By Mitch Yoshida, Mayme and Herb Frank Research Fellow
In the latest episode of the Eurozone’s ongoing fiscal drama, the Greek Parliament has approved a €28 billion austerity plan aimed at winning €12 billion in emergency EU/IMF funding to stave off default. Today’s parliamentary vote, which centered on the specific steps needed to implement the measures, also passed.
On the face of it, this can be easily construed as a decisive step toward resolving the crisis. Eurozone donors will be able to keep the Greek government solvent while protecting their own economies. Letting Greece default would undermine many of the currency area’s banks and reduce investors’ willingness to lend to other Eurozone states with dubious financial outlooks. While the Eurozone may be able to cope with unsustainable levels of debt in Ireland and Portugal, which have also received bailout packages, it may not be able to support Italy, Spain, and Belgium if they go under.
So, from an economic standpoint, bailing Greece out is a no-brainer. But at the moment, it’s far from clear that donor governments will be able to command the political support needed to continue doing so for years to come. It’s widely understood that Greece will need funding until, and possibly beyond, 2014. The question is, will domestic political forces in Germany (the biggest donor, aside from the IMF) and Greece (the reluctant enactor of austerity measures) allow the bailouts to continue?

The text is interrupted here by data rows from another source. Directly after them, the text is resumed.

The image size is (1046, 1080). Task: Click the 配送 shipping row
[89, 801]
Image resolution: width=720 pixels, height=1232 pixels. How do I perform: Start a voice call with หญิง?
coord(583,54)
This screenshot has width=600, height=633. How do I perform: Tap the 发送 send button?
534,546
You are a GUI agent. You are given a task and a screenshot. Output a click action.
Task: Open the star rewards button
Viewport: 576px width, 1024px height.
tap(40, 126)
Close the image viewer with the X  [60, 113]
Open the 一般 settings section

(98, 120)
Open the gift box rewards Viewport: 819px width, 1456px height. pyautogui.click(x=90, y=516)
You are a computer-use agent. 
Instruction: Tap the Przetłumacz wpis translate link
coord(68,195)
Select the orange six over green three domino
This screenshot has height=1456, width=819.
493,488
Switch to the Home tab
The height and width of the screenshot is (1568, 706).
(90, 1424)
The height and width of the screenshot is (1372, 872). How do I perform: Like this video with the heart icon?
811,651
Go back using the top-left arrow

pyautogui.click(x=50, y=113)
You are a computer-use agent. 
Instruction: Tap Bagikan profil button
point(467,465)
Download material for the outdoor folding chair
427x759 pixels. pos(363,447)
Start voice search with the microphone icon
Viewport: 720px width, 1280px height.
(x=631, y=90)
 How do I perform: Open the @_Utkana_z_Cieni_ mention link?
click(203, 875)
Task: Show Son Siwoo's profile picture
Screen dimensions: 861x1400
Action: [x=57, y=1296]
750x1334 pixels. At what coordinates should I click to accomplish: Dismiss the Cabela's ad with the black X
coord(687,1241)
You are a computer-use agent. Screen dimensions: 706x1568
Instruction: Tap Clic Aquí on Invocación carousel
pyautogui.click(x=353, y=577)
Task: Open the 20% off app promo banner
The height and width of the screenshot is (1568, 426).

A poll conducted earlier this month found that 60 percent of Germans are opposed to extending a second round of assistance to Greece; a mere 33 percent support it. This is consistent with German attitudes toward last year’s bailout of Greece, which 51 percent opposed. Support is also dangerously thin in Greece, where 47.5 percent wanted parliament to reject the austerity plan. The German public’s opposition could soften if the French and German governments convince financial institutions to share the bailout burden by “voluntarily” holding on to Greek debt for a longer period than they otherwise would. But this is unlikely to make a large enough dent given the fact that most of Greece’s lenders are public institutions. Nor are Greeks likely to tolerate much more austerity.
The reality is that the Eurozone’s Achilles heel is turning out to be its level of solidarity. It’s true that its leaders have agreed to a slew of measures designed to enhance the “economic governance” of the Eurozone, including: closer EU surveillance of member states’ economic and fiscal policies; the creation of the permanent European Stability Mechanism (ESM) to replace existing temporary bailout mechanisms; and improved financial regulation. But the ESM – the key element of this package that will effectively institutionalize Eurozone solidarity by serving as a permanent bailout mechanism – will not come online until 2013. By then, it may be too late.